Understanding how our customers interact with our product is crucial to Airtasker. In the data space we call this user behaviour analytics. User behaviour data is collected as events that are triggered by user actions. Because they’re specific to users, we’re able to understand our customer base in aggregate, drop into specific cohorts, and even review an individual’s journey to understand the challenges faced. User behaviour analytics plays a critical role in feature planning (both development & decommissioning!) and experimentation.
Importantly for Airtasker, we’re also using it to drive an outcomes focused culture for our product and engineering teams. User behaviour analytics offers a window into the real world impact of their work, a connection that’s hard to maintain when residing in the often abstract world of software development.
Maximising the value of your user behaviour data requires that it is consistent, both semantically and structurally. Semantically, it’s important to ensure events having the same meaning across platforms (e.g. web, iOS, Android). For example, avoid having a Sign Up Completed event defined as having completed a user profile on iOS, but as providing only the username and password on Android. A lack of consistency makes it difficult to understand how your product performs overall, and to compare performance between platforms.
It’s also imperative to define events with a common structure, so you can interrogate them in a consistent and expected way. This makes it easy for users to understand and work with the data. This is particularly challenging when multiple teams working on common areas of a product generate event data independently. This common problem typically results in event data sets that are difficult to use. You have multiple different events for the same action, casing differences in event and property names (ouch!), and a mixture of similar but only slightly different property values (“logged in” vs “logged_in” anyone?).

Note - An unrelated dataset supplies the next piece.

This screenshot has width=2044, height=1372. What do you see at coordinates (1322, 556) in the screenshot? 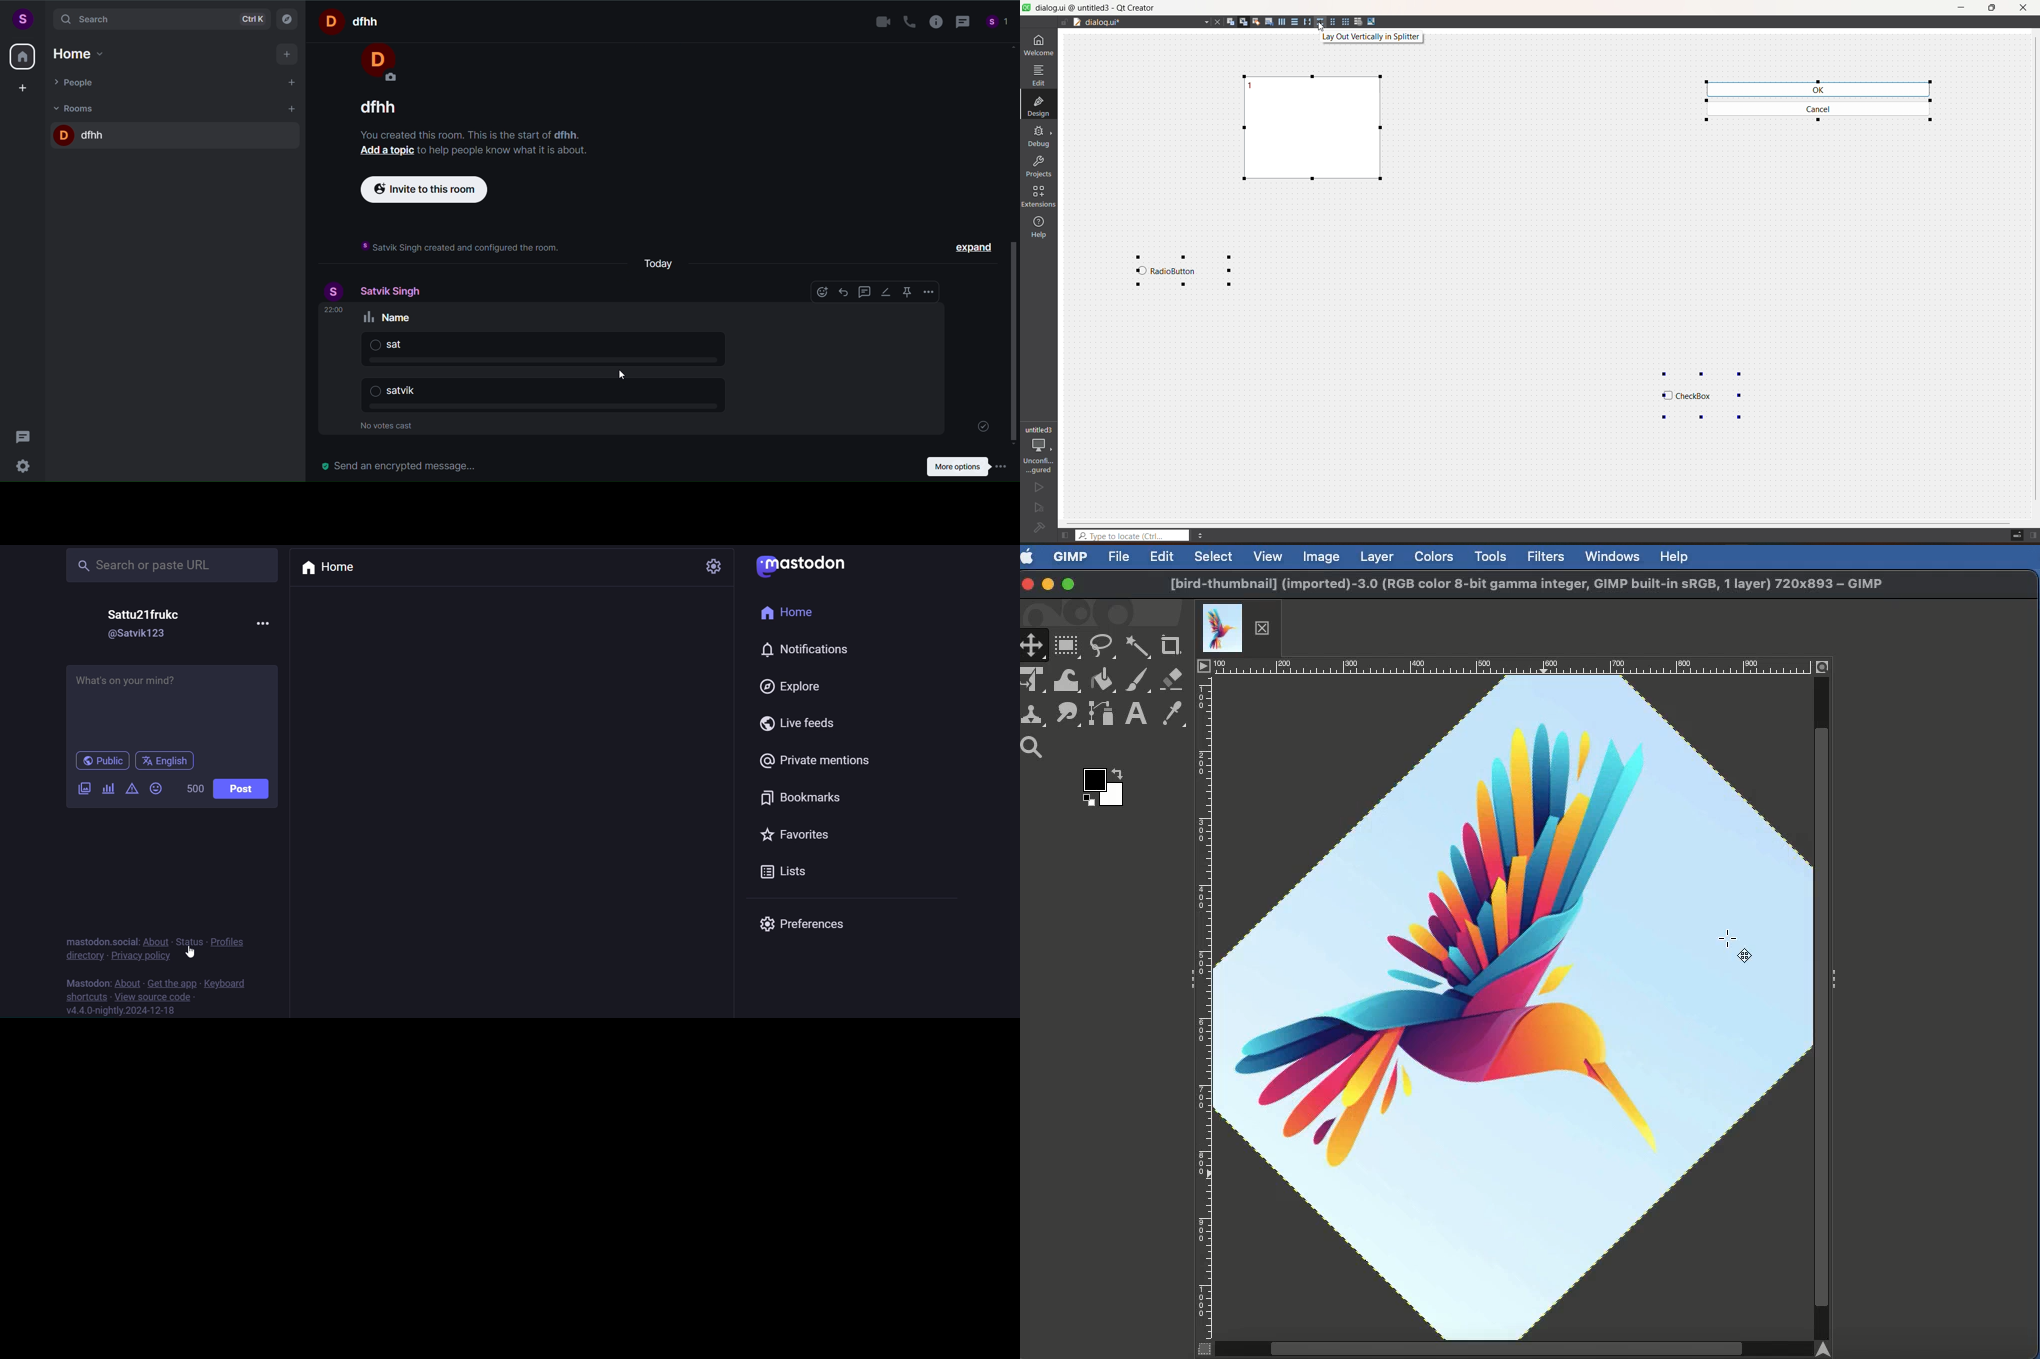
I see `Image` at bounding box center [1322, 556].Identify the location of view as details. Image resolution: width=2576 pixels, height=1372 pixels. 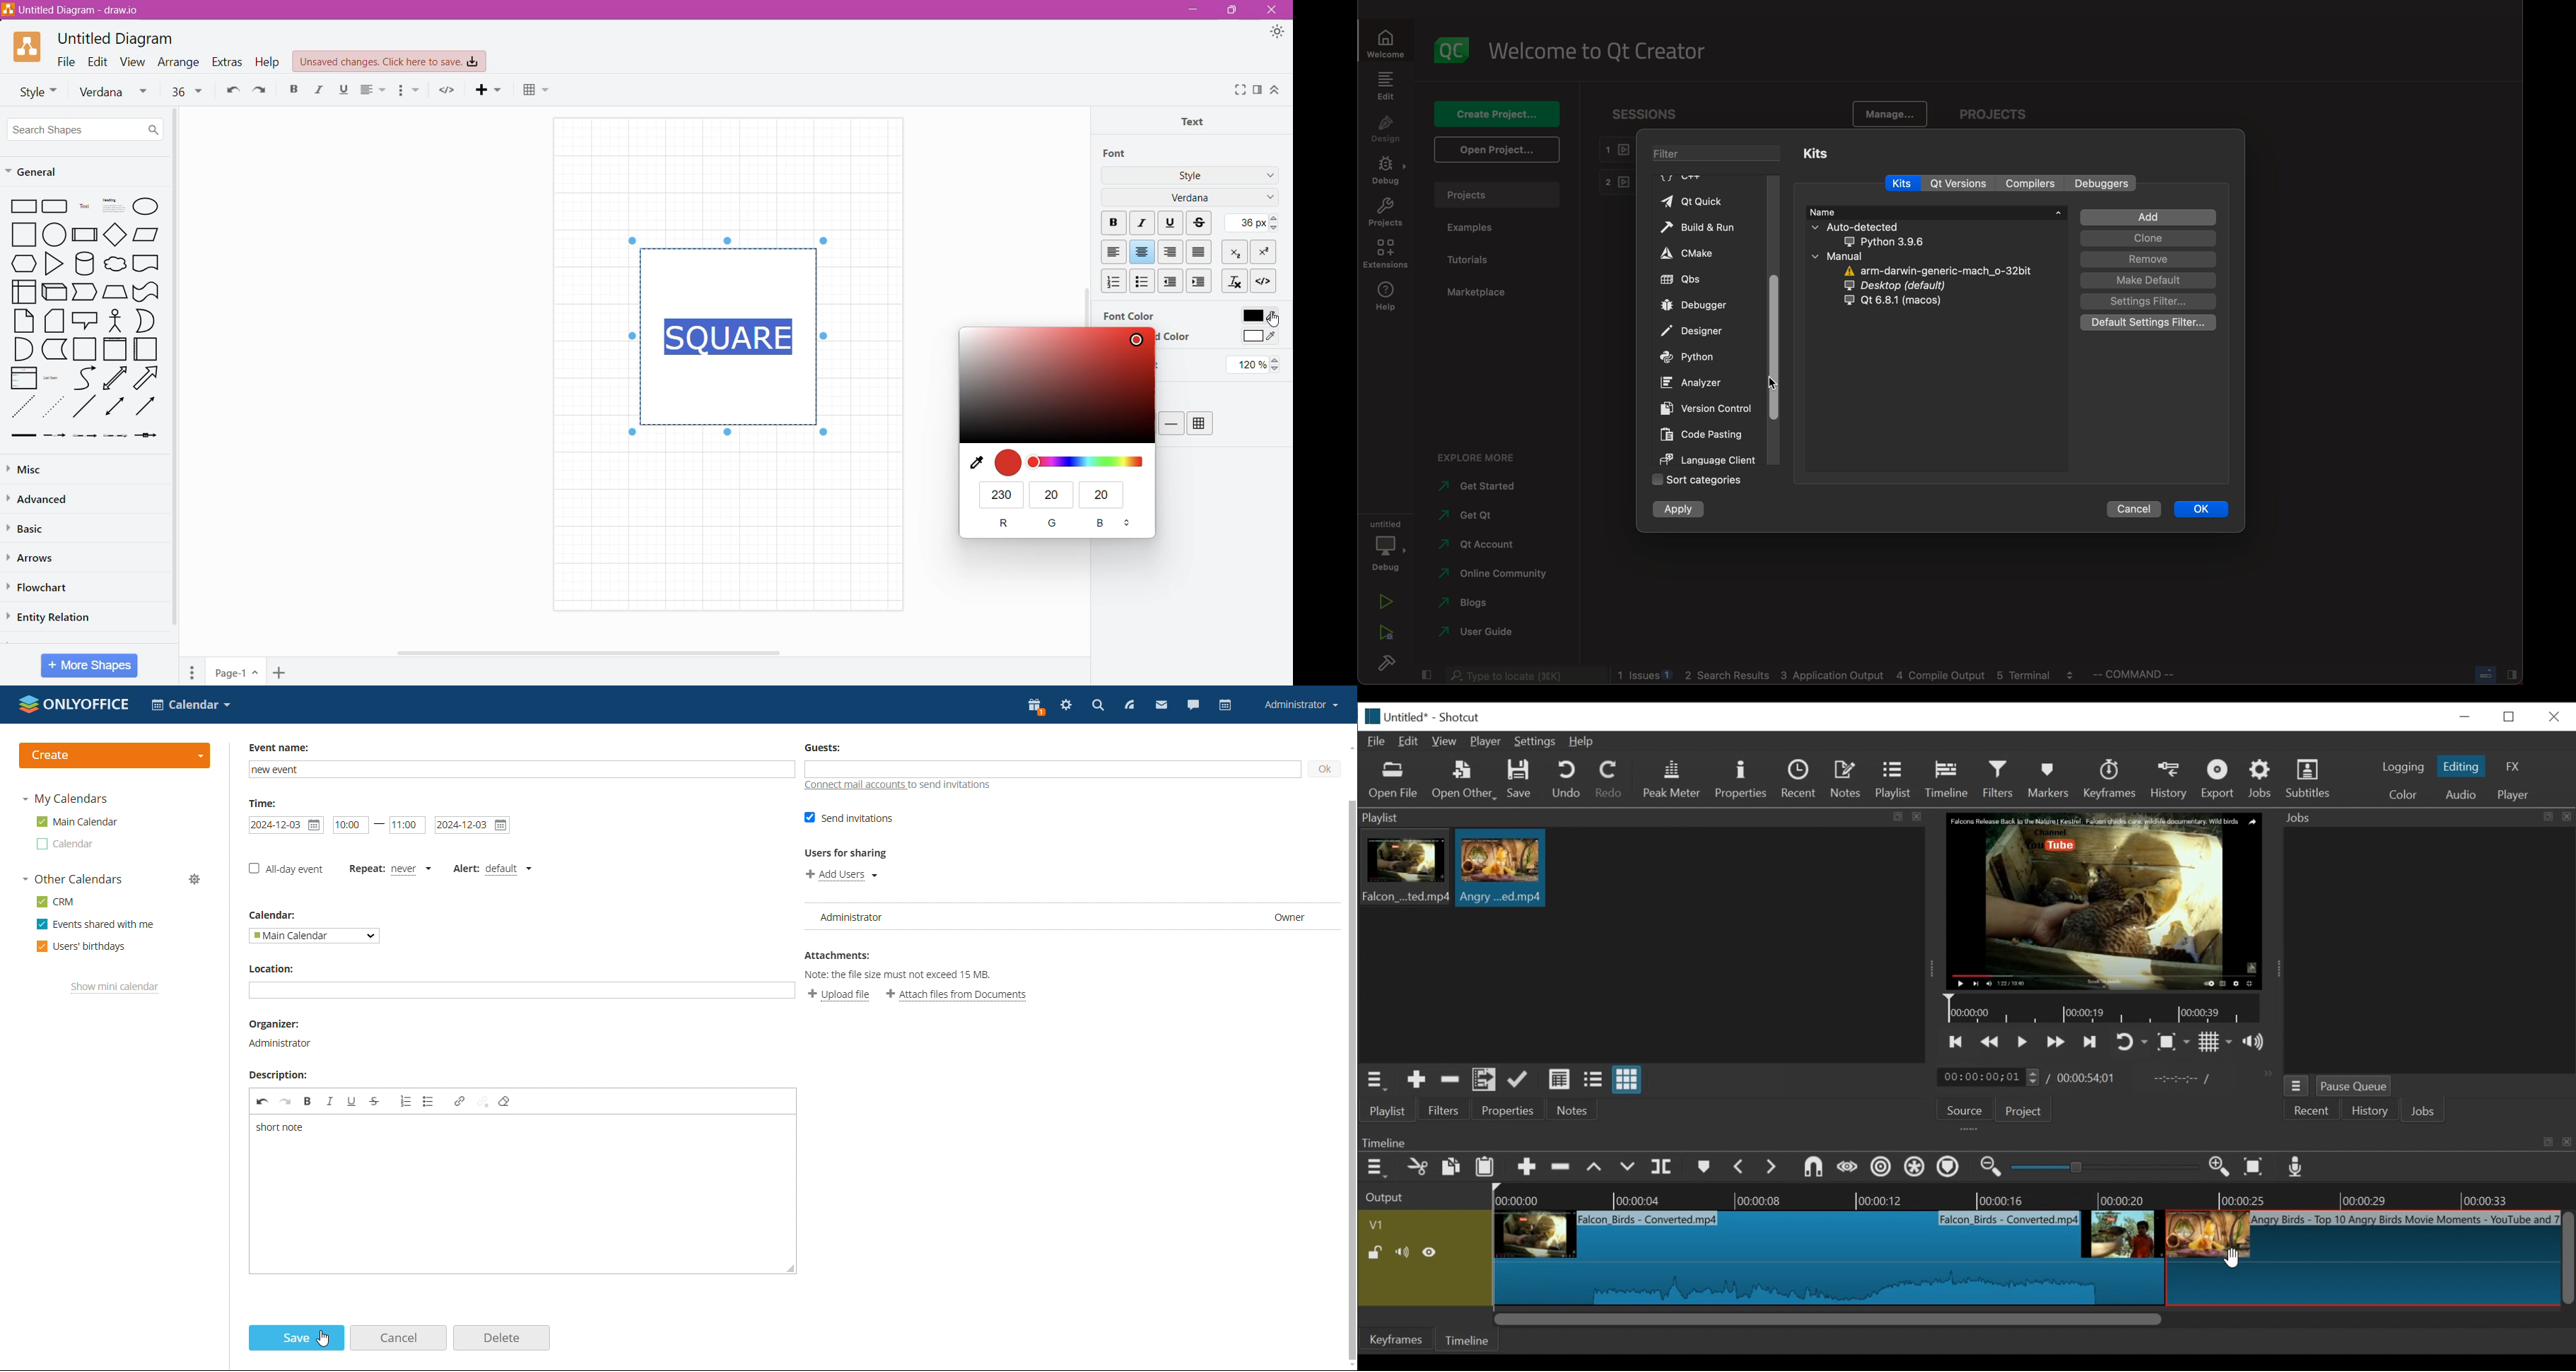
(1560, 1079).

Being aware of these challenges at Airtasker, we put thought into how we could solve these when we kicked off a cross team effort to reset our product instrumentation.
We started by developing a product instrumentation plan that abstracted away specific platform and implementation details, and focused on the product actions the user was taking in the real world. For example when a user posted a task, the event was Post Task Completed, as opposed to Post Task Button Clicked, which might need to be different on the mobile apps if the UI for posting a task was different (e.g. Post Task Button Pressed). This method of defining events ensures the product and UI can evolve at an implementation level without rendering critical events on the product journey obsolete or misnamed.
Once we had our instrumentation plan, we turned to the challenge of semantic and structural consistency. We felt the best approach was strong data governance enforceable via code. We created a single Github repository that defines every event we track, as well as the associated properties. This single source of truth for event definitions provides a company-wide view of the events we collect, enforces consistency and reuse across platforms, and supports a strong data governance process, as new instrumentation can only be added through the use of approved pull requests.
To give you some insight into how we structured the repository, there are two key YAML files,
The event definitions file defines every event to be instrumented, along with its structure, attributes, allowed values and so on. For example:
name: Assign Task Accept Offer Initiated
category: Assign Task
description: An event that fires when a poster begins the flow to accept an offer made by a tasker
- parameter_name: initiated_from
- Task Details
- Review Offers
- Offer Chat
- parameter_name: time_since_offer_made_mins
description: The age of the offer, measured in mins (use a floor() approach, i.e. 59 seconds = 0 mins)
The model definitions file defines the models that could be added to an event if that model was in context for the event. The models are our common business entities, like tasks and offers, and the purpose of defining the models was to ensure the model properties were consistently structured across events and platforms. For example:
description: The ID of the poster, sent as a string
description: number of characters entered into field
description: number of characters entered into field
To support all this, on our client platforms, web, iOS and Android, we implemented an Airtasker Analytics library that sends events to Segment, and allows developers to trigger an event in a type-safe manner. When developers use the library, they don’t provide the formal event name, or model details, instead each event is associated with a method which can be called in order to trigger the event. All the developer has to do is provide the required models and additional parameters as method parameters.
One of the coolest things about this entire project is code generators which read the event_definitions YAML and automatically generate these methods. We currently have code generation for event methods in Swift and Kotlin and aim to have TypeScript definitions available soon. Code generation guarantees event, property name and property value consistency and makes it simple for engineers to add new events without mistakes. On top of all this, we implemented a linting library (Cerberus) to ensure that only valid YAML was committed to the repository.
As an outcome of all this, our user behavioural analytics has taken a huge step forward. We’re gaining new insights into how users interact with our product, and we’re encouraging a culture that values customer impact. All of this comes together to contribute to our ultimate goal, building a loved product that empowers our community of taskers to realise the full value of their skills.